▸ **Your assignment**
Could you please return each line of the data that has the word "height"?

▸ **Provided data**

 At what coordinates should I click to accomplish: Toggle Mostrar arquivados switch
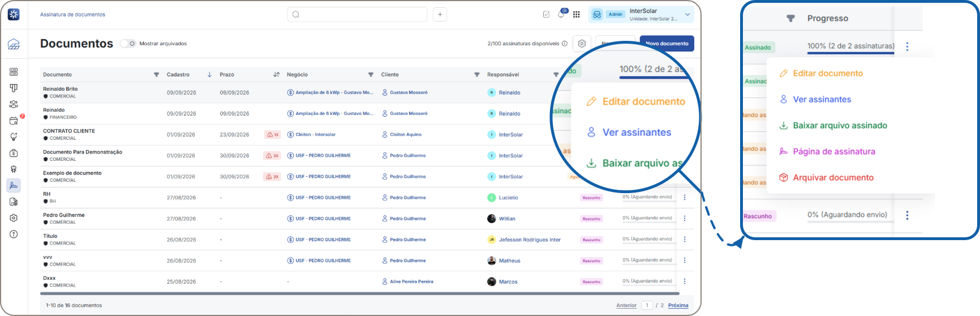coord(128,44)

* * *

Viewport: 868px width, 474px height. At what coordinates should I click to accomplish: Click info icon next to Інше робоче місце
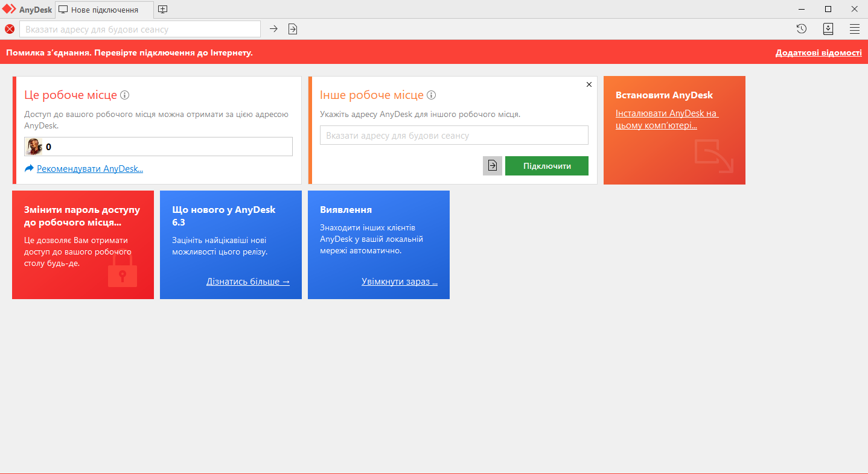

...

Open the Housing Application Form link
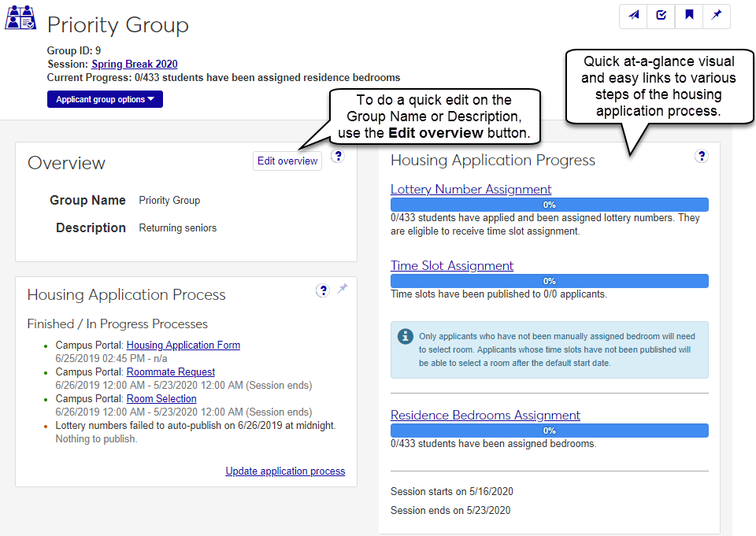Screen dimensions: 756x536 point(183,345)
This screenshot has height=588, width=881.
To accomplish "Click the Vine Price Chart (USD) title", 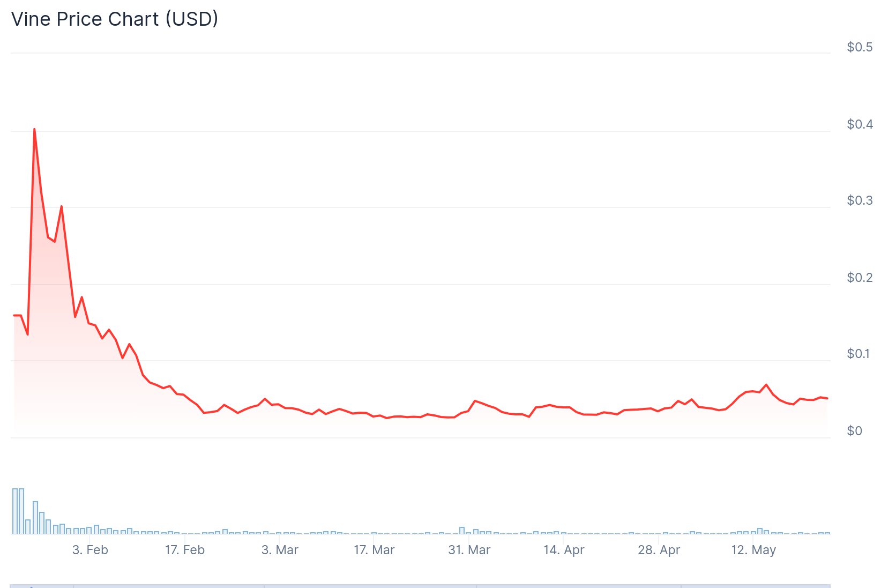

▸ **Completed task**
Viewport: 868px width, 474px height. At what coordinates should I click to accomplish: Click info icon next to Інше робоче місце
This screenshot has height=588, width=881.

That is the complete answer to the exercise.